In The News . . . . Cobell Indian Land Trust Settlement May Blow Up

Reason: Proposed U.S. Legislation to Cap Fee Recovery to Class Counsel.

     Many of you readers may have seen the very colorful, serene television advertisements urging potentially qualified class members to phone or email in about specifics on the Cobell Indian Land Trust Settlement. Well, everything may not be serene about this settlement given recent legislation introduced by Representatives Doc Hastings of Washington state and Don Young of Alaska in the U.S. House of Representatives on March 2, 2011.

     As reported by Lorna Thackeray of The Billings Gazette in a March 4, 2011 post, Representatives Hastings and Young co-proposed a bill that would cap lawyers’ fees in the $3.4 million Cobell Indian Trust Settlement at $50 million.

     We earlier reported (see our “In the News” post of February 3, 2011) that the class action attorneys behind the settlement had filed a petition before Senior U.S. District Judge Thomas F. Hogan of Washington, D.C. seeking $223 million, although the actual settlement agreement set the fees at between $50 million and $99.9 million according to the federal legislators.

     According to the post, some have characterized the $223 million request as being an undisclosed contingency fee agreement never made known to class members before. On the other hands, one of the class attorneys, Dennis M. Gingold of Washington, D.C., has called the bill “unprecedented intervention in a case before a U.S. district judge [that was] spun for political theater.” Mr. Gingold apparently conceded that attorneys did ask for $99.9 million in fees, but also presented the district judge with arguments that could support an award of up to $223 million–with the judge being the one who ultimately decides what an appropriate fee is.

     A settlement fairness hearing has been scheduled for June 20, 2011 before Senior District Judge Hogan. Mr. Gingold is quoted as saying that the bill would kill the settlement after 14 years of costly and acrimonious litigation. He finds it ironic that there would be opposition to the fee request given that $285 million is being charged by the government in fees and costs to buy fractionated lands for the Indian tribes involved in the case.
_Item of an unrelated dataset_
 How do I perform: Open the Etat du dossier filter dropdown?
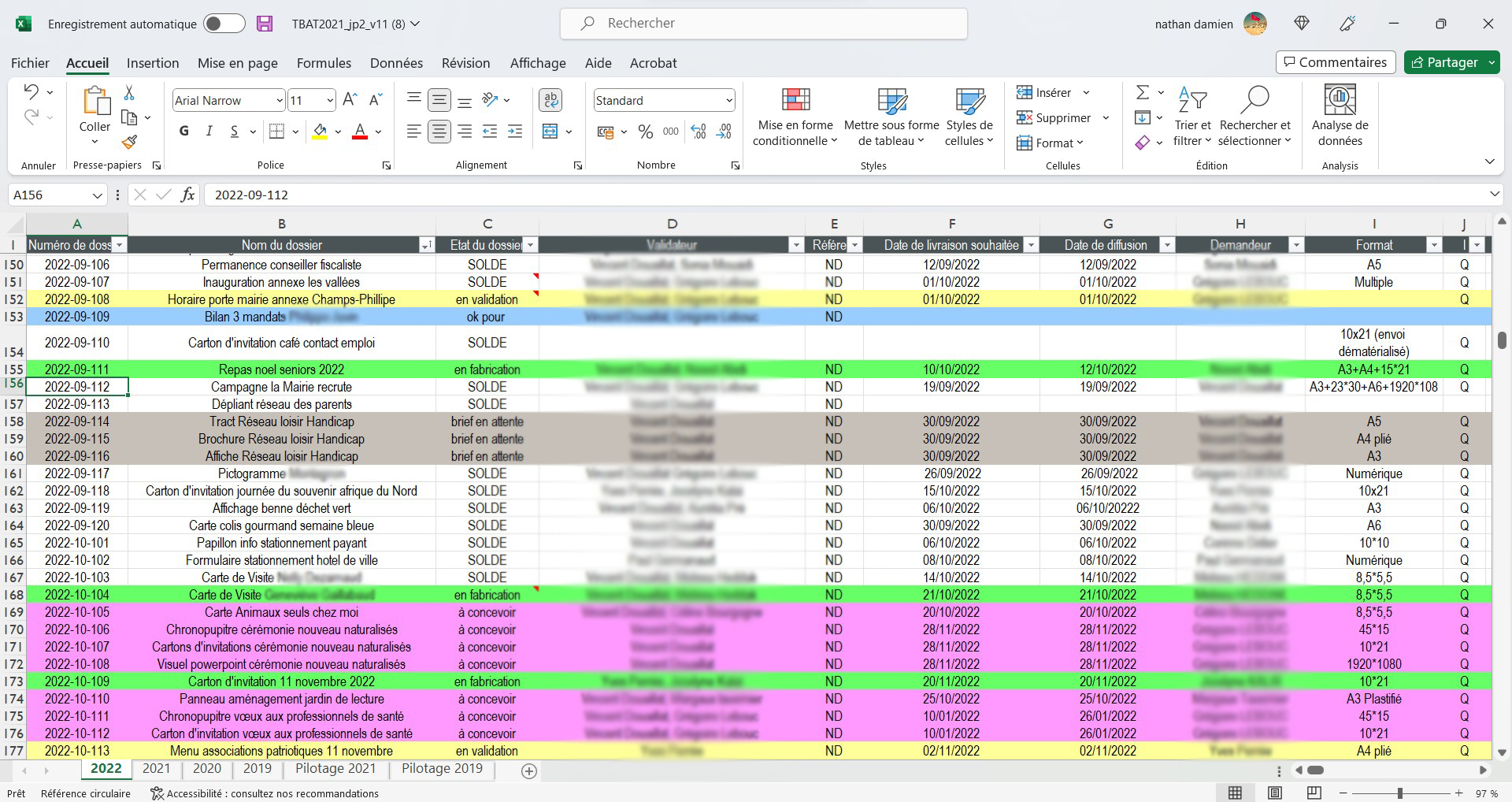tap(531, 246)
The $223 million in fees represents just 14.75% of the common fund, which is lower than the 25% presumptive standard applied by many district judges and has been defended based on the nearly 15 years during which class action attorneys carried the case before settlement. Mr. Gingold also found it ironic that Representative Young co-sponsored the bill, because he was one of the biggest advocates of the $223 million federal appropriation of the infamous Alaskan “bridge to nowhere.”